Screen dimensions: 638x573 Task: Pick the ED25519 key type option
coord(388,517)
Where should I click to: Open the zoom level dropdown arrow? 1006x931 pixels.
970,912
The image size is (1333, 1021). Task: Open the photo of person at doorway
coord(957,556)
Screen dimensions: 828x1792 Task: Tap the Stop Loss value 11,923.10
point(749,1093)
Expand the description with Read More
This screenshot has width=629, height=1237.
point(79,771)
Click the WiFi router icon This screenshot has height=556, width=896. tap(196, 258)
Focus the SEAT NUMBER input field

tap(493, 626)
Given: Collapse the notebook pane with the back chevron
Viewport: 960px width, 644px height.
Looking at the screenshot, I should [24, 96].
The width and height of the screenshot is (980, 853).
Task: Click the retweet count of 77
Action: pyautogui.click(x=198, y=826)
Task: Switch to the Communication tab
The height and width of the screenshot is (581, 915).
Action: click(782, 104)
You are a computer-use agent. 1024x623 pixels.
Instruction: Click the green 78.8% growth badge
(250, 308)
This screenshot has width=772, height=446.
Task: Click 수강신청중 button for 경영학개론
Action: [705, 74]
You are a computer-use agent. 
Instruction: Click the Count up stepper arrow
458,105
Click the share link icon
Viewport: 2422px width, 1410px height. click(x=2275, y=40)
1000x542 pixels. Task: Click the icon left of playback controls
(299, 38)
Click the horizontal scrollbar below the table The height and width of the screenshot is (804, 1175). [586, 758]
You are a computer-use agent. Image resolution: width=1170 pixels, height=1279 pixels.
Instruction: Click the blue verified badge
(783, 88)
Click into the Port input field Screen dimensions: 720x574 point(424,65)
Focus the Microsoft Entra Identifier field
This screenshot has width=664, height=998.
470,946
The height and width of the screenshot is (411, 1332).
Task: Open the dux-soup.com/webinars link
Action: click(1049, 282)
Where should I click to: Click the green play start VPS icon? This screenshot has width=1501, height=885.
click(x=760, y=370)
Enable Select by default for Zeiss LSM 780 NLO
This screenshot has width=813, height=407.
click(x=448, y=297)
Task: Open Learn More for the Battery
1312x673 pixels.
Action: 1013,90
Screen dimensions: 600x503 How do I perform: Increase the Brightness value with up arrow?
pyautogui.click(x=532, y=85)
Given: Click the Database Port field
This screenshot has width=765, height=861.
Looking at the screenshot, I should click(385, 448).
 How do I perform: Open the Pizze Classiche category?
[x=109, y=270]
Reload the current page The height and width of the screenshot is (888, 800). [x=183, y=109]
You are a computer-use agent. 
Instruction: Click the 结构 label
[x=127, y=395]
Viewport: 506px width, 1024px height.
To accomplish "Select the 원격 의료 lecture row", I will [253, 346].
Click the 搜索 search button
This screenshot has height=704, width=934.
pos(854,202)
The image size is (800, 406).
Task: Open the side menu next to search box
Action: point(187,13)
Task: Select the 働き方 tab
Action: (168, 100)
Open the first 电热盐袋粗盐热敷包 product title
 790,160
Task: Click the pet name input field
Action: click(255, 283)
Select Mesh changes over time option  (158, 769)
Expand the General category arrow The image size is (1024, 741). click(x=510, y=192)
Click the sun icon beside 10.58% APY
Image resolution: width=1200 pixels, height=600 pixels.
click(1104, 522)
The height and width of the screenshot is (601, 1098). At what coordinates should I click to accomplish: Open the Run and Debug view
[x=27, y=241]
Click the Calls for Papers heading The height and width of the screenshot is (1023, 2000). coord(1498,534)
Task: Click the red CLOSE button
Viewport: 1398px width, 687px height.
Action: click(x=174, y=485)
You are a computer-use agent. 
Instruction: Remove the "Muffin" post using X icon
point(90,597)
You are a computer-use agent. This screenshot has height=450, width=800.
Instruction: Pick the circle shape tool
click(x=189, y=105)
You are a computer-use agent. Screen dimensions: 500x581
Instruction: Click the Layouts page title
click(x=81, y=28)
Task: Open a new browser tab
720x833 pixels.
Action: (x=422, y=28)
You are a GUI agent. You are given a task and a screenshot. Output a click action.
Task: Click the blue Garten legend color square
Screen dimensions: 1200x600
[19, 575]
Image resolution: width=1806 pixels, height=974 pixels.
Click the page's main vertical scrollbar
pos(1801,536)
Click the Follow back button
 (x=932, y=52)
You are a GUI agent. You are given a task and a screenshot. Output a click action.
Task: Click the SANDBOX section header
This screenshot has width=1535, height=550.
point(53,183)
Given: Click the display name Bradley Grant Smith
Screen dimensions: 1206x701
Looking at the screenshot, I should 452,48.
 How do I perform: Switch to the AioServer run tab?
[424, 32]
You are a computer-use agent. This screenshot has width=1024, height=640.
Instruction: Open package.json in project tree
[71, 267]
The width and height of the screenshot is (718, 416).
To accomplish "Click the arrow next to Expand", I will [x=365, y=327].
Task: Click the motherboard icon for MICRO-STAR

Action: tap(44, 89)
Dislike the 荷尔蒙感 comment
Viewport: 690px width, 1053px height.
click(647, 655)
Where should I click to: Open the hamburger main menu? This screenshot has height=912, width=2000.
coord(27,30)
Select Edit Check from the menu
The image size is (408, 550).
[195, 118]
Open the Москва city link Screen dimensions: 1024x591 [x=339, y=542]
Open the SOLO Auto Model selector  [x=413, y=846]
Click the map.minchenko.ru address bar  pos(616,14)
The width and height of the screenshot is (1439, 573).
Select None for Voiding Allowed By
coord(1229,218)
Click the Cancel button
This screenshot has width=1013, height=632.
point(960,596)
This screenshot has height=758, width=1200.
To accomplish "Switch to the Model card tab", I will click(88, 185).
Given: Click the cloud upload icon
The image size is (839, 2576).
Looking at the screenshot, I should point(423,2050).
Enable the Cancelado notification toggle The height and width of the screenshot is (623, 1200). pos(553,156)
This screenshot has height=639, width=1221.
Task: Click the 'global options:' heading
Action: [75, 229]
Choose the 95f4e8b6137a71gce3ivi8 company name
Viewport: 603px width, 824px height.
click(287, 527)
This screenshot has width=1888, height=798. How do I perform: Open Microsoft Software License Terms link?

● **Work instruction**
Only the lines from the one with "Choose the 95f4e8b6137a71gce3ivi8" through the final line above belong in the answer, each reproduced word for word.

● **Result for this exercise**
Choose the 95f4e8b6137a71gce3ivi8 company name
Viewport: 603px width, 824px height.
click(287, 527)
This screenshot has width=1888, height=798. How do I perform: Open Microsoft Software License Terms link?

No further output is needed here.